Effects of folate supplementation on two provisional molecular markers of colon cancer: a prospective, randomized trial

Abstract

Objectives: Dietary folate intake is inversely associated with the risk of colorectal cancer. This study investigated the effect of folate supplementation on genomic DNA methylation and DNA strand breaks in exons 5-8 of the p53 gene of the colonic mucosa, two provisional biomarkers of colon cancer.

Methods: Twenty subjects with adenomas were randomized to receive either folate (5 mg/day) or placebo for 1 yr after polypectomy. At baseline, 6 months and 1 yr, systemic and colonic measures of folate status were determined, as were the biomarkers mentioned earlier.

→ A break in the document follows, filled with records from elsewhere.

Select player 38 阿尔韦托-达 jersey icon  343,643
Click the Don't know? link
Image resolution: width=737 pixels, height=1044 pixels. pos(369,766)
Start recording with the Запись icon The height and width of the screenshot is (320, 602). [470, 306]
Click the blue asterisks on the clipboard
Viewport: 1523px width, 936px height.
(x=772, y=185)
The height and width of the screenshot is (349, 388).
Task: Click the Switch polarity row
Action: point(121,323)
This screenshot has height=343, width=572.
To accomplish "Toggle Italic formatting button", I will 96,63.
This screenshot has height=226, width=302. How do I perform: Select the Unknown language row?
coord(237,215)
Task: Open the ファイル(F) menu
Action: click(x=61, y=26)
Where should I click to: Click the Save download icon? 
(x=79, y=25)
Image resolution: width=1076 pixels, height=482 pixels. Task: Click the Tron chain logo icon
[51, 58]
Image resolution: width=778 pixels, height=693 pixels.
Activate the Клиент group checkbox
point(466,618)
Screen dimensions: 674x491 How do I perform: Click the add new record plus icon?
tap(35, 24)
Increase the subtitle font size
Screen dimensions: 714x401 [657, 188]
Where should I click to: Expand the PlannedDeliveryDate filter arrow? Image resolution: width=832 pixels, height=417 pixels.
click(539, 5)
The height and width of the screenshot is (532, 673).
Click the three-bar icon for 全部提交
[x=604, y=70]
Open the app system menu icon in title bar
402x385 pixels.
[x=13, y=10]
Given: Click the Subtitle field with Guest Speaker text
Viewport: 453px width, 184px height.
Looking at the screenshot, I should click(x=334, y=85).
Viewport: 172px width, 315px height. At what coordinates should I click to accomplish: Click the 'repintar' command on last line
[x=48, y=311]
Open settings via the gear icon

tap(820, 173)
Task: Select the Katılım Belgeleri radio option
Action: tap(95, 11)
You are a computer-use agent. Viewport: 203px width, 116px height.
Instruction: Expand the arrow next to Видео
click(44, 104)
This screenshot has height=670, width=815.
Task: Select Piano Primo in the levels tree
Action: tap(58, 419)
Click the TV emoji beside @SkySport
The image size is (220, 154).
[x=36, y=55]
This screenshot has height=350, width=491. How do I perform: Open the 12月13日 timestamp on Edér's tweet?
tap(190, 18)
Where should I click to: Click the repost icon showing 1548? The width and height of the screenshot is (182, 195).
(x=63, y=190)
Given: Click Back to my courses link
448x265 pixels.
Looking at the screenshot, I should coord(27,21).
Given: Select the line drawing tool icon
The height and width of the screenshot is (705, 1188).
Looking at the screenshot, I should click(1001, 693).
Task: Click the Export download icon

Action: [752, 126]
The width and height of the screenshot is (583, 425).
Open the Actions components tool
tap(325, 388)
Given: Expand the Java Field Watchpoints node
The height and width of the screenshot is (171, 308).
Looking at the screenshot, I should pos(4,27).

Results: Folate supplementation increased serum, red blood cell and colonic mucosal folate concentrations (p < 0.02). Folate supplementation also increased the extent of genomic DNA methylation at 6 months and 1 yr (p = 0.001), whereas placebo administration was associated with an increase in the extent of genomic DNA methylation only at 1 yr. Similarly, folate supplementation decreased the extent of p53 strand breaks in exons 5-8 at 6 months and 1 yr (p < 0.02), whereas placebo administration was associated with a decrease in the extent of p53 strand breaks only at 1 yr.

Conclusions: Both of these provisional biomarkers of colon cancer underwent accelerated improvement at 6 months with folate supplementation. However, these markers also improved with placebo at 1 yr. Therefore, potential confounding factors that seem to modulate these biomarkers need to be identified and corrected in order for these markers to serve as suitable surrogate endpoints in folate chemoprevention trials.